Air Methods making big moves in HEMS industry
Friday, April 17, 2015
I've always liked company executives who make big moves and have a passion and a vision for their business. Air Methods CEO Aaron Todd is one of those guys.
Over the last several months, the nation's largest HEMS provider has made two huge moves that amplify the company's safety mantra. The most recent came in March at Heli-Expo when it placed a monster order for 200 new Bell 407GXP helicopters over the next 10 years.
The order guarantees a minimum annual run rate for the 407 at Bell's Mirabel, Quebec, plant for many years, and it is fair to assume Air Methods got a nice discount on the purchase — valued at around $600 million if they would have paid full retail. The agreement represents more than just a savvy business deal. It should also enhance safety.
The 407GXP features the Garmin G1000H glass panel avionics system that provides a quantum leap in situational awareness for light helicopters. That system on the GXP has been upgraded to include a hover performance calculator and the ability to add a low-cost autopilot.
But the biggest safety feature on the aircraft is the increased performance courtesy of an engine power push that provides for 50 pounds more payload capacity along with much better high/hot performance and higher hover and service ceilings. If you fly in the mountains or where it is hot, you are going to notice and appreciate this. More power can get you out of a lot of tight places.
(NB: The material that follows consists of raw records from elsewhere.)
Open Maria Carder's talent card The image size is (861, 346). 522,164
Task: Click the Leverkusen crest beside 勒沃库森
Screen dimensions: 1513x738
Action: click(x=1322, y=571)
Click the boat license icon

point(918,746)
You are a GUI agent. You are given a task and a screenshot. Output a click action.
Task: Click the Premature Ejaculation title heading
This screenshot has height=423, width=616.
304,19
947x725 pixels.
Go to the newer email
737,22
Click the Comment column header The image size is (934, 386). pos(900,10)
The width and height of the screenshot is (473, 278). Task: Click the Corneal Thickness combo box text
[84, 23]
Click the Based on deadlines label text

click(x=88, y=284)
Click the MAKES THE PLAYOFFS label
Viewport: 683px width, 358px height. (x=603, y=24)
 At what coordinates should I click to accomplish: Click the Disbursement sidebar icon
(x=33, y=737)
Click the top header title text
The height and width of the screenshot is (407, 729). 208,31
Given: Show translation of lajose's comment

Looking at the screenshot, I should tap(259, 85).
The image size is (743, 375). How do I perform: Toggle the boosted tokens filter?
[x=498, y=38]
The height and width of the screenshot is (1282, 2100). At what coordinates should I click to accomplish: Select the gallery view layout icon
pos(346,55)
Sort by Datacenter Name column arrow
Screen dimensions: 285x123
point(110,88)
In another agreement with safety overtones earlier in the year, Air Methods inked a 10-year deal with FlightSafety International for Level D full-motion simulators at an expanded Air Methods learning center near Denver covering the company's four main helicopter types: Airbus H135, H130, H125, and the Bell 407.
Training in Level D simulators is not appreciably cheaper than in-helicopter training in single-engine helicopters, the bulk of Air Methods' fleet. However, it does provide an added level of safety when practicing emergency maneuvers and scenario-based training, particularly inadvertent flight into instrument conditions. It is just one more way the company differentiates itself from competitors.
That's important, as some serious money is moving into the sector, and competition likely will heat up. Bain Capital agreed to sell Air Medical Group Holdings, the second-largest HEMS provider and parent of Air Evac and other HEMS companies, to legendary leveraged buyout firm KKR on March 11.
You may recall that KKR is the same company that acquired RJR Nabisco back in 1989 for $25 billion, a monster deal that later became the basis for the movie "Barbarians at the Gate." The deal for AMGH is much smaller at a reported $2 billion, but it is a clear signal that the HEMS market is going to get a lot more interesting.